I’m losing ground, Lake thought anxiously. She had to try a different approach.
“Do you mind my asking what kind of procedure you underwent with Dr. Sherman? Was it in vitro?”
“Oh, we’d be here all night if I described everything,” Alexis said. She was forcing such a hard, fake smile it looked as if her cheeks would burst. “At first I did intrauterine insemination, sometimes fondly known as the turkey-baster method, except they really use a plastic catheter to shoot the sperm up inside you. Then there were the hormone cocktails I had to inject in my belly. And let’s not forget the progesterone suppositories. Lovely. Then we proceeded to IVF.”
“You’re so young. What was the problem?”
“I had cysts on my ovaries-which came as a complete and utter shock. Not only had there never been any symptoms, but I’d gotten pregnant easily several years before. As it turns out, my first pregnancy had pretty much defied the laws of probability-and the chances of it happening again naturally were next to nil.”

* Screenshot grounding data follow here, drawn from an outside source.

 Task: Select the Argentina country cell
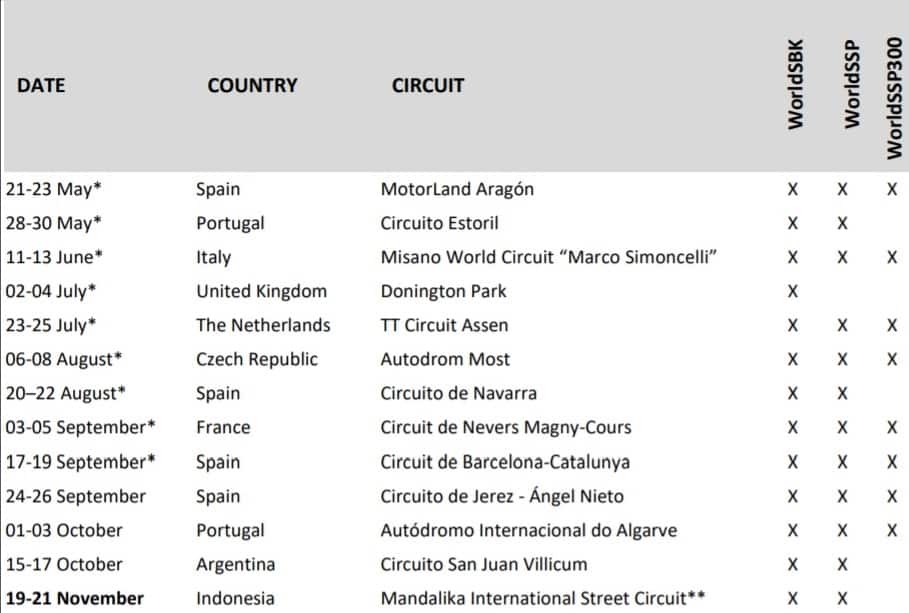(x=235, y=564)
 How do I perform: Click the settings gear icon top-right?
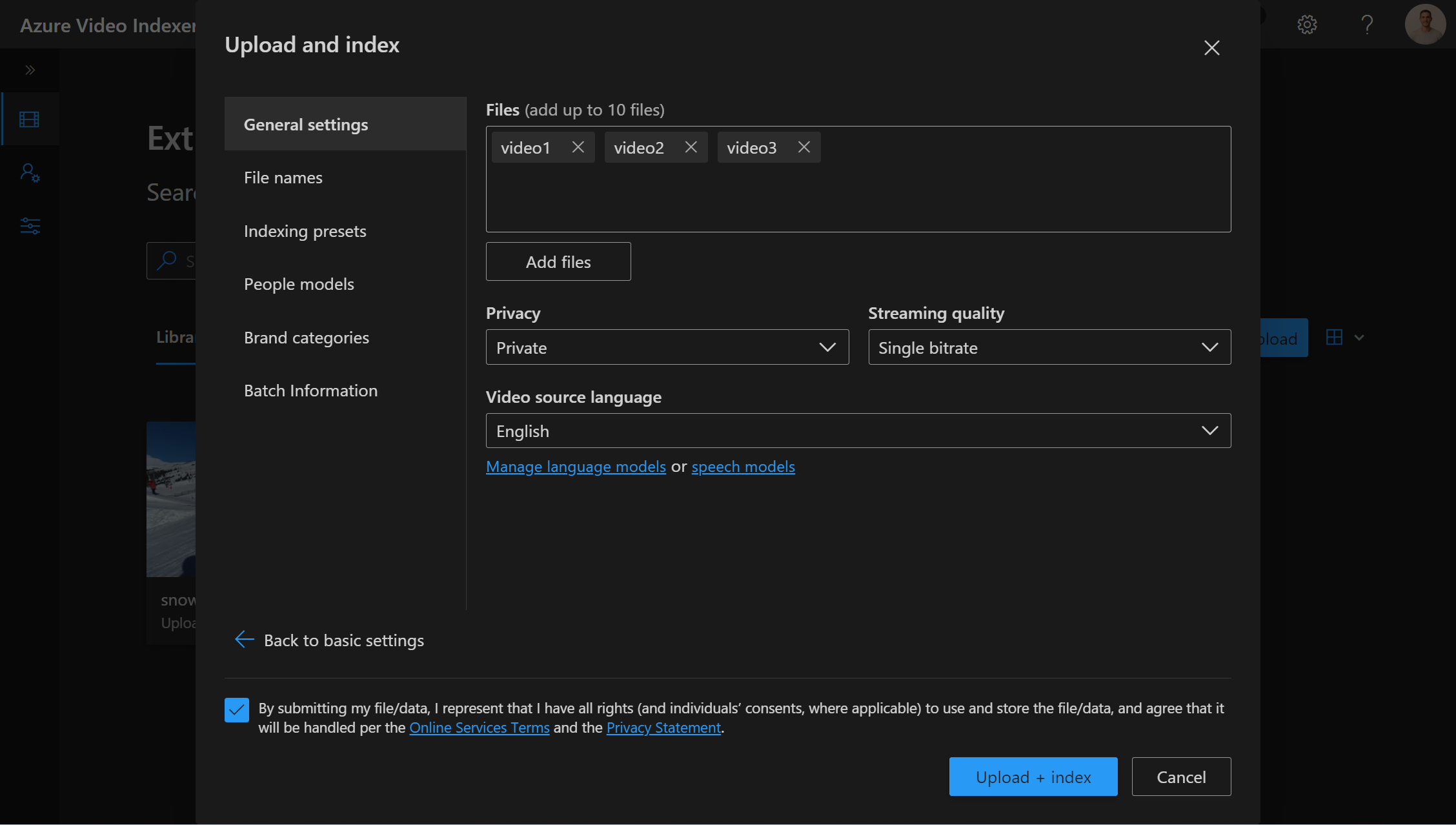[x=1308, y=24]
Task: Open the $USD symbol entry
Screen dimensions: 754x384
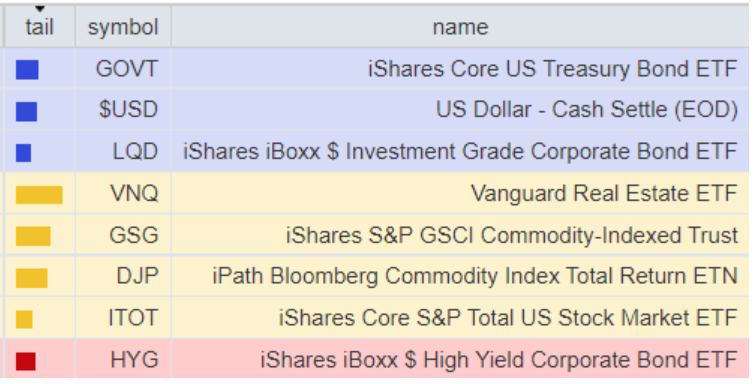Action: coord(123,110)
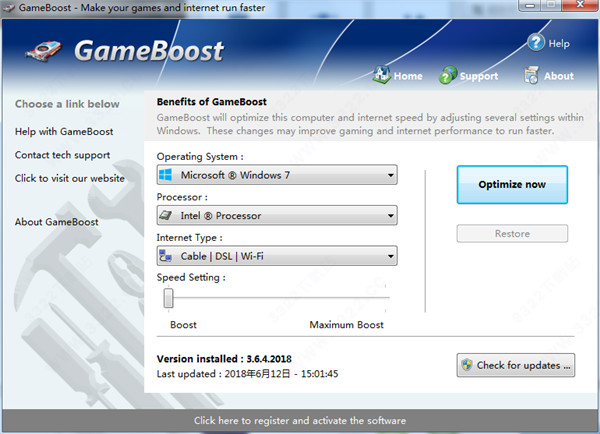Open the About clipboard icon

pos(532,75)
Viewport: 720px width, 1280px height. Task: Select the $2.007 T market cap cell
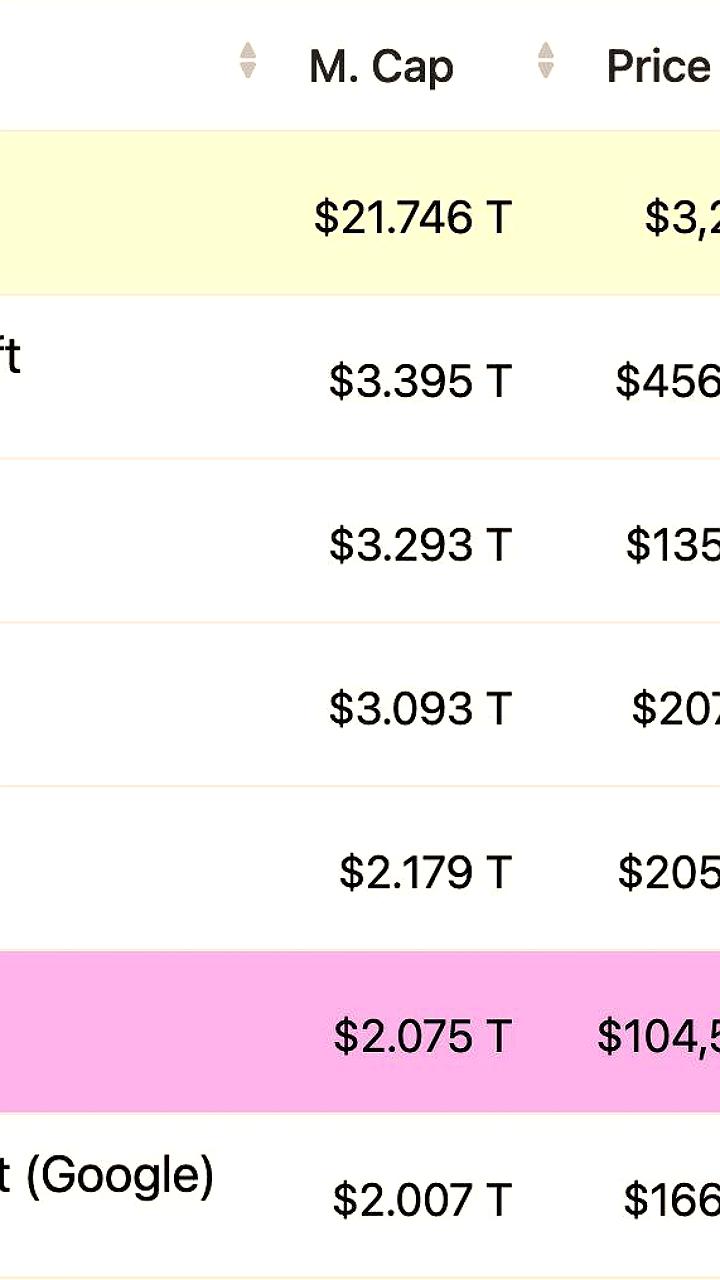pyautogui.click(x=423, y=1200)
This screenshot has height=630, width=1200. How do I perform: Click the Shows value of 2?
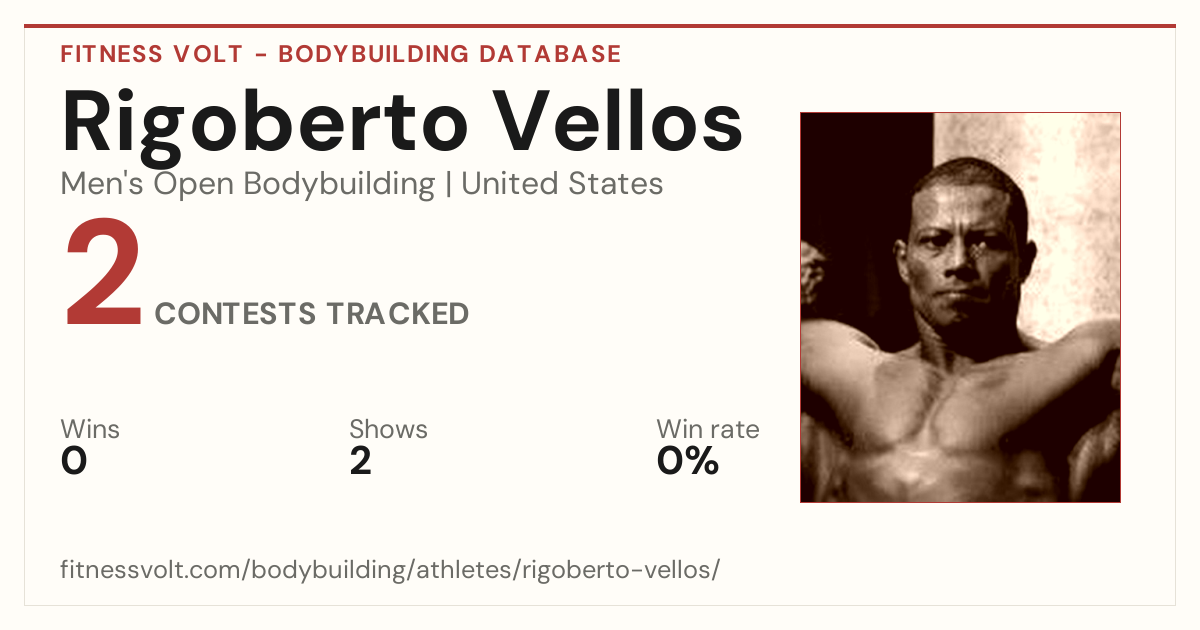(360, 461)
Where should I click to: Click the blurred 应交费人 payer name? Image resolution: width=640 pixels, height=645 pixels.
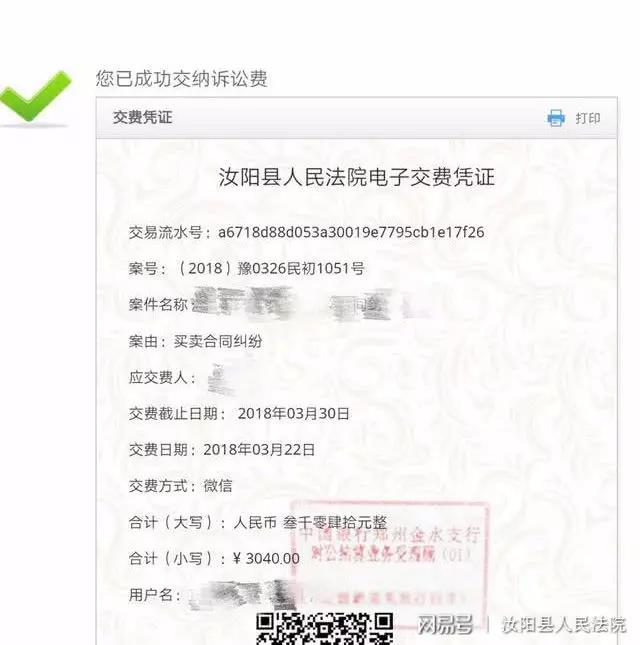pyautogui.click(x=221, y=379)
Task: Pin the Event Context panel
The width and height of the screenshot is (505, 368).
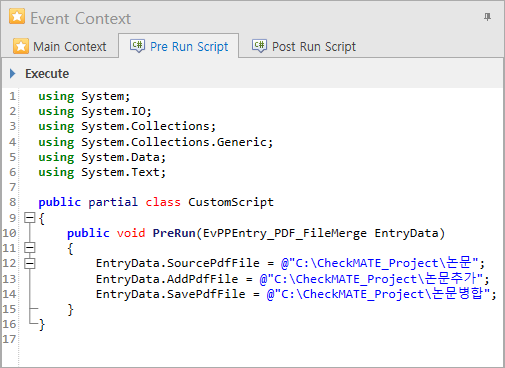Action: pos(487,17)
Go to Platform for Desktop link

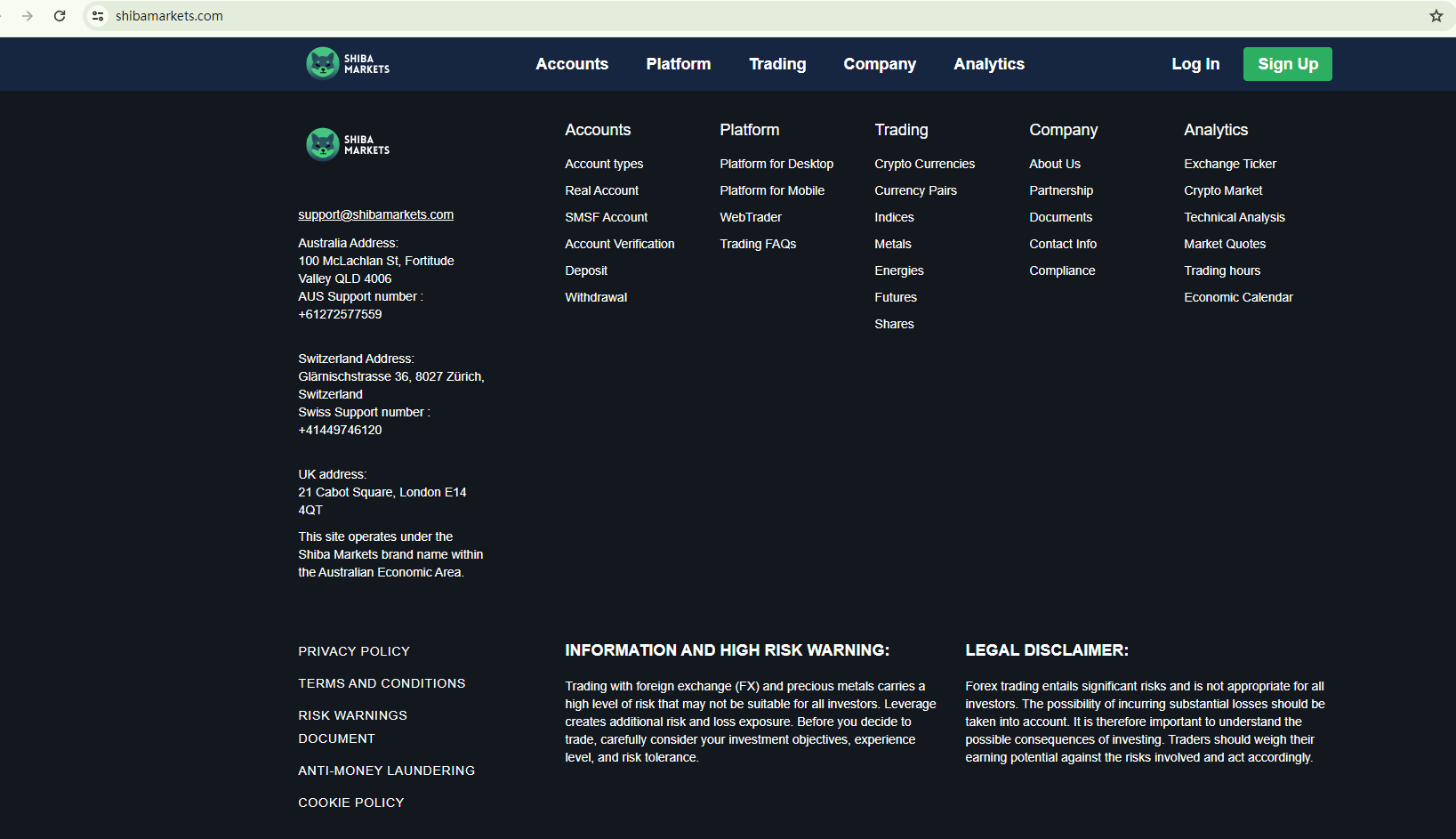[776, 164]

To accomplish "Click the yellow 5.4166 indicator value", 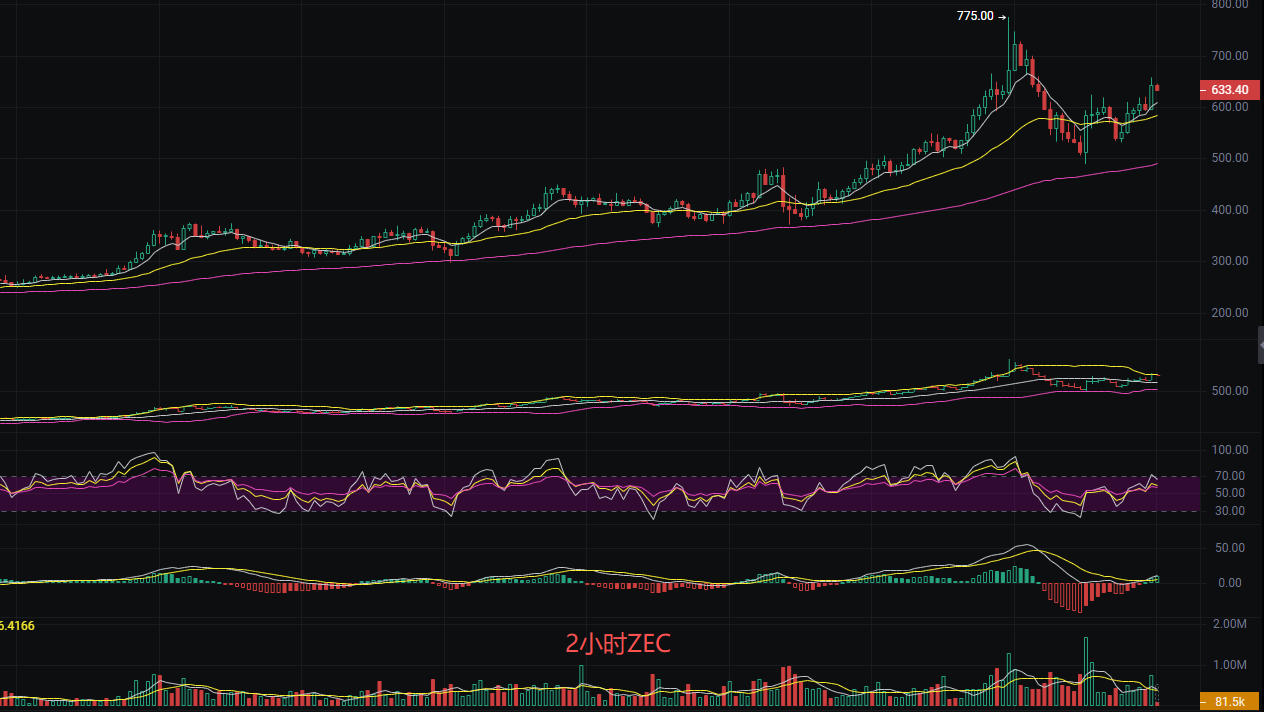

Instinctively Lake’s eyes flicked around the room, searching for a sign of the child. On top of a mahogany side table at the far end of the couch was a silver-framed photograph of a toddler, about fifteen months old. From where she sat Lake couldn’t make out the child’s features, but it was impossible to miss the halo of hair so blond it was nearly white.
“Yes,” Alexis said, catching the movement. “My daughter Charlotte.”
“And she’s about three now?” Lake said. But as she spoke the words, an eerie feeling enveloped her. There was no other evidence of the child anywhere.
“No,” Alexis said. “She died of meningitis when she was eighteen months old.”
The words hit Lake like a punch to the stomach.
“I’m terribly sorry,” she said.
“Do you have children?”
“Two.”
Alexis stared at Lake, her eyes suddenly wide and blank. For a brief moment she looked like a character on a horror-movie poster, a mother whose children have been abducted by aliens or lured away forever by gremlins hiding in the cracks of the floorboards.
“Then you can at least imagine what it would be like,” Alexis said. “Honestly, a few people actually suggested that my grief must not be so bad because Charlotte wasn’t really a person yet.”
“How terrible,” Lake said. “I-I assume you were never successful in having another child?”
“Very good guess,” Alexis said, flashing the evil grin again. “Oh, Dr. Sherman insisted I would be. I had plenty of eggs-in his words, a virtual plethora of healthy eggs-and it was just a matter of time getting one of our test-tube embryos to implant in my uterus. After the fourth attempt I was ready to try another clinic but Sherman practically insisted we stay. He just knew it would happen. So I stupidly gave him one more chance-and then another. It was all an utter failure.”
“But why not try another clinic now ? They each have different areas of expertise. Maybe you’d have luck at one of the bigger ones affiliated with a medical center.”
“I was going to start someplace else-at Cornell, as a matter of fact. But then my husband ran for the hills. He didn’t find fertility treatment all that fun, though it’s hard to imagine why. Stabbing a needle in my ass every night, watching me fatten up like Jabba the Hut on the drugs and then turn into a screaming maniac. What’s not to like?”
Lake almost winced.
“What about having a child without your husband?” Lake asked. “Did the clinic freeze any of your embryos?”
“There were extra embryos-plenty of them-but Brian wouldn’t give me permission to use them. He found someone else. So the last thing he wanted was a baby with me.”
Lake bit her lip, thinking. She needed to nail down Alexis’s specific complaint.
“When you told Archer’s office that the clinic was exploiting people, did you mean because they pushed you to have treatments that had little chance of working?”
Alexis eyed her guardedly. The wariness was back.
“Partly,” she answered.
“Was there anything else? Did they ever-um-overcharge you, for instance?”
Alexis stared at Lake quietly for a moment, her whole body still.
“I’ve shared an awful lot of information with you,” Alexis said finally. “And I don’t have anything else to tell you.”
Then she shot up from her chair, indicating that it was time for Lake to leave.